TALLAHASSEE, Fla. – Florida A&M University (FAMU), with the support of Leon County and the City of Tallahassee, will hold a two-day celebration to honor FAMU alumni Wilhelmina Jakes and Carrie Patterson, who are credited with igniting the 1956 Tallahassee Bus Boycott.
The theme for this celebration is “Wilhelmina Jakes and Carrie Patterson: Foot Soldiers for Change.” On Thursday, January 29, FAMU will pay tribute to Jakes and Patterson starting at 6 p.m. in Lee Hall Auditorium. Vicki Crawford, Ph.D., a professor at Clark Atlanta University and author of Women in the Civil Rights Movement: Trailblazers and Torchbearers, will be the keynote speaker.
As students, Jakes and Patterson lived on Jennings Street, so County officials will rename the street Jakes & Patterson Street in their honor. There will be a celebration and unveiling of the new street sign at 11 a.m. Friday, January 30.
“It’s an honor to take part in this special recognition of Wilhelmina Jakes and Carrie Patterson,” said Bryan Desloge, the chairman of the Board of Leon County Commissioners. “Leon County recognizes the importance of the efforts and sacrifices of these two individuals – and all those who bravely fought for equality – whose great contributions to the movement of 1956 shaped history and still resonate with us today.”
In 1956, Jakes was a 26-year-old Education student from West Palm Beach, Fla., when she and her close friend, Patterson, a 20-year-old English major from Lakeland, Fla., were arrested for refusing to move to the back of a crowded Tallahassee city bus.
After sitting in the front of the bus next to a white female passenger, the two brave and defiant FAMU students were placed under arrest.
When news of their arrest reached the FAMU campus, the student body, under the leadership of Student Government Association President Brodes Hartley, planned and
initiated the beginning stages of the Tallahassee Bus Boycott, a strategic 10-month long economic protest.

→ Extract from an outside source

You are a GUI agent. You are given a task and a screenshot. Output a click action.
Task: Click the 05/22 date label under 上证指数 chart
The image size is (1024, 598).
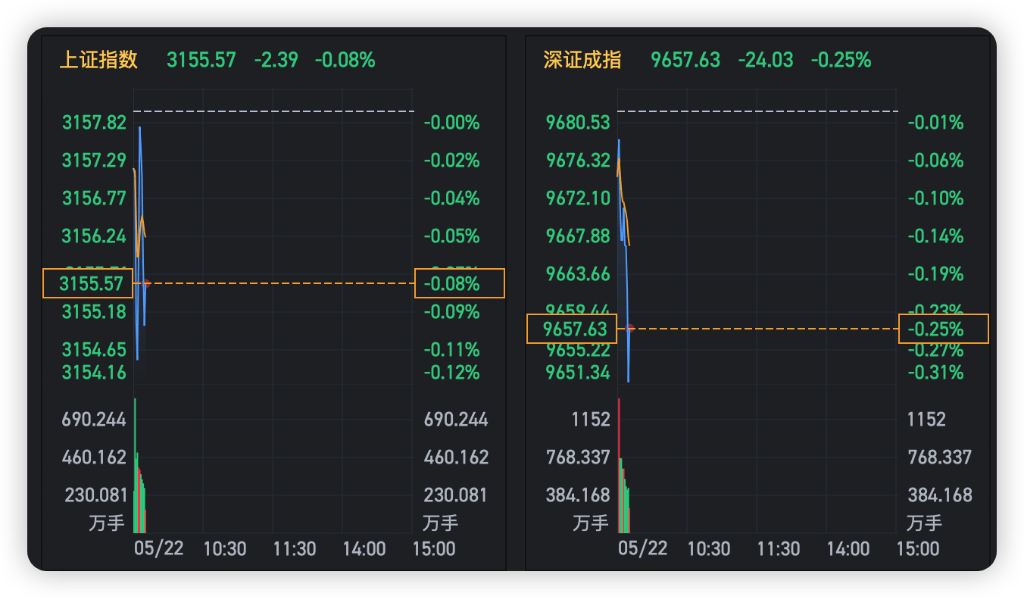[x=159, y=548]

“I am extremely honored to participate in recognizing the historic contribution and significant impact of two courageous admirable advocates for change,” said Tallahassee Mayor John Marks.
After graduating from FAMU in 1956, Jakes went on to enjoy a productive and lengthy career as a Florida schoolteacher. Her first position was as an elementary teacher in Broward County, where she taught for 22 years. She later served 11 years as an educator in Lee County before retiring in the late 1990s.

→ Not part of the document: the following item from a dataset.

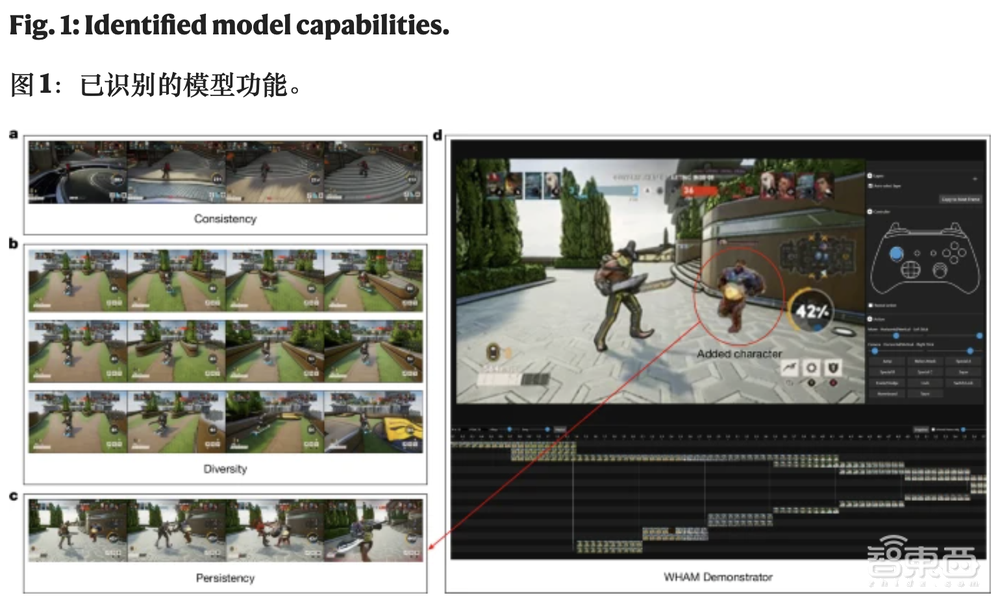Click the first action button below sliders
The height and width of the screenshot is (606, 1000).
point(886,360)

Patterson graduated from FAMU in 1957. She went on to serve as a teacher for some 12 years at her alma mater, Rochelle Junior and Senior High School in Lakeland, before her untimely death in 1969.
“The recognition for these trailblazing civil rights activists is appropriate and long overdue,” said FAMU President James H. Ammons, Ph.D. “The marker and the street will stand as a permanent testament to the sacrifice, diligence and contributions of these two women. They will also acknowledge the hundreds of other FAMU students, Rev. C.K. Steele, members of the Inter Civic Council and other members of the local, state, and national community who were unwavering in their valiant stance against social injustices.”

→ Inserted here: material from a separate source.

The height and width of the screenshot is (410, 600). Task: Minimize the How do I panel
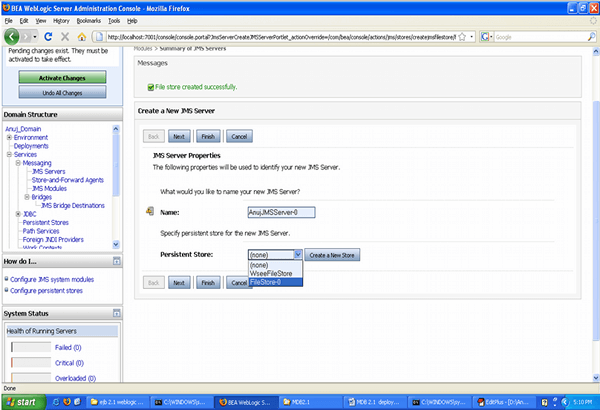click(117, 261)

During FAMU’s 2006 Spring Commencement activities, both Patterson (posthumously) and Jakes received the University’s Distinguished Alumni Award and its first Freedom Award.
FAMU has also scheduled an unveiling of a historical state marker in honor of Jakes and Patterson on Friday at 10 a.m. in front of the H. Manning Efferson Student Union. Following the unveiling, FAMU students, administrators, faculty, staff and members of the community will march to West Jennings Street for the renaming ceremony.